Point of View

Earned Income credit where credit is due

March 8, 2011 

— It's filing season - both for income tax returns and for the new Republican leadership at the General Assembly to file bills that reflect their legislative priorities. The Republican leaders won their seats, in part, by pledging not to raise taxes and to represent those North Carolinians who work hard to provide for their families in the face of one of the worst economic downturns most of us have ever lived through. Strange, then, that in one of their first moves in the current legislative session, the leadership proposes to increase taxes on low- and moderate-income working families by eliminating the refundable portion of the state's Earned Income Tax Credit (EITC).
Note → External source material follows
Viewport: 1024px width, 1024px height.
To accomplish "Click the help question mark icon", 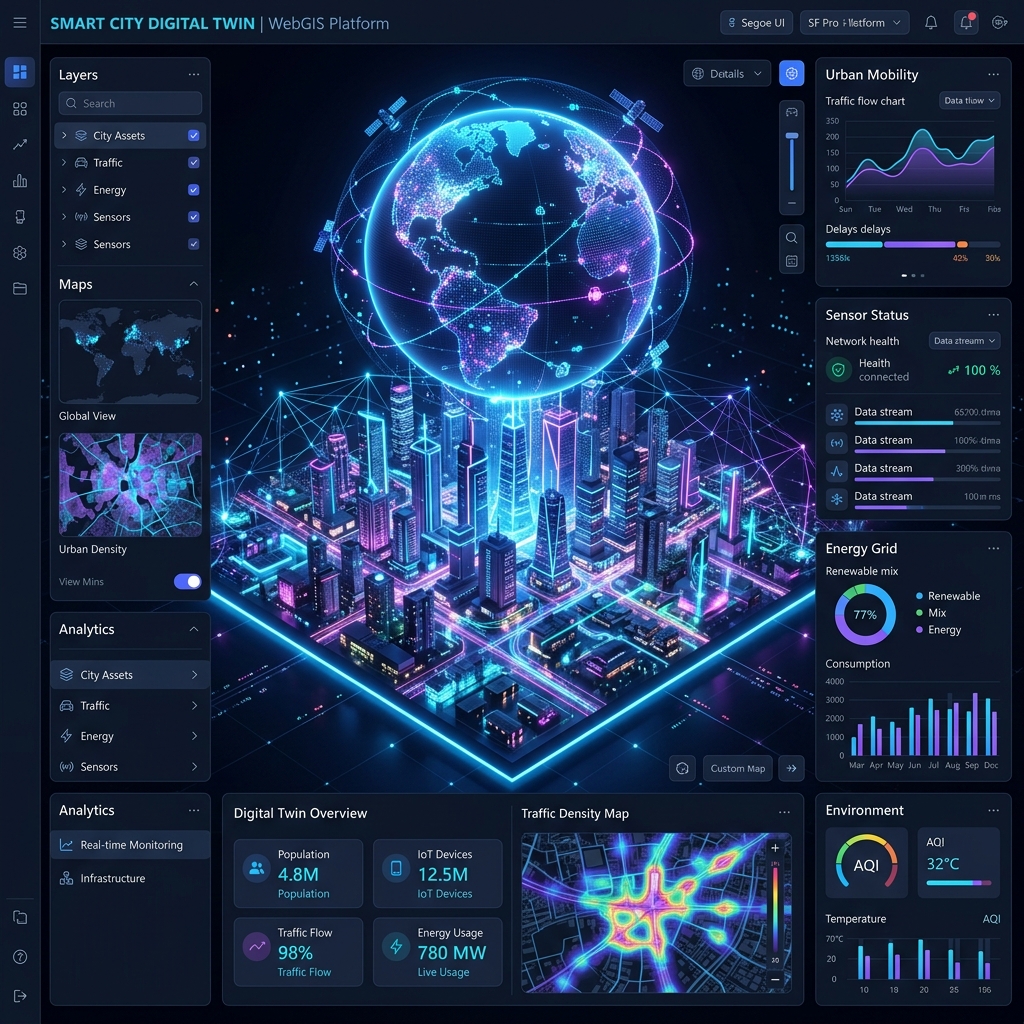I will (x=20, y=957).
If passed, this measure would reduce the value of the EITC by roughly half and raise the taxes of 1 in 10 North Carolina households. Strange, too, that they should target a tax credit that has had such longstanding bipartisan support because it encourages work over public assistance.

The federal tax credit - of which the state EITC is an exact duplicate - was enacted under Gerald Ford. The Earned Income Tax Credit was a favorite of Ronald Reagan, who called it "the best anti-poverty bill, the best pro-family measure and the best job creation measure to come out of the Congress of the United States." Years of research have borne out the reasons for Reagan's enthusiasm.

The EITC brings people into the labor market, which is a boon for employers, for workers and for the local businesses where EITC dollars are spent. In an era of stagnating wages and benefits, the EITC is an essential bridge that allows families, particularly those with children, to escape poverty while they work their way up the job ladder.

In the EITC Carolinas program at MDC, we support free tax preparation programs across the state that work with many EITC recipients. They include a small farmer and his wife in Rutherford County that care for their two orphan grandchildren and who struggle to manage the expenses of raising a second generation while trying to prepare for retirement. They include a manager in Forsyth County, laid off from his high-tech job, whose wife's medical bills for cancer treatment put them in danger of home foreclosure - which they escaped only because of their eligibility for the EITC. Another recipient is a mother in Wake County with two small children who is able to afford the community college tuition and child care she needs to find better employment thanks to this tax credit.

The EITC was designed to offset the total package of taxes paid by low-wage workers, including the comparatively high payroll taxes they pay. In North Carolina, a low-income household pays 9.5 percent of its income in total state and local taxes while those in the top 1 percent of the income distribution pay just 7 percent.

A sponsor of one of the bills recently said that he thought the EITC was a good program, but the state could no longer afford the cost. Perhaps rather than removing this effective policy, legislative leaders should rethink the reduction in the corporate tax rate they've proposed, or close the corporate tax loopholes they have failed to address. They might also consider reinstating the top tax bracket that the General Assembly eliminated the same year that it passed the EITC - and which at the time was estimated to cost the state twice the value of the EITC.

Raising taxes for the state's working poor and jeopardizing one of our best work incentives is not a recipe for economic prosperity. To help working families prosper, now and in the future, we need the Earned Income Tax Credit.

Lucy Gorham is senior program director at MDC, a Chapel Hill-based nonprofit, where she leads the EITC Carolinas Initiative.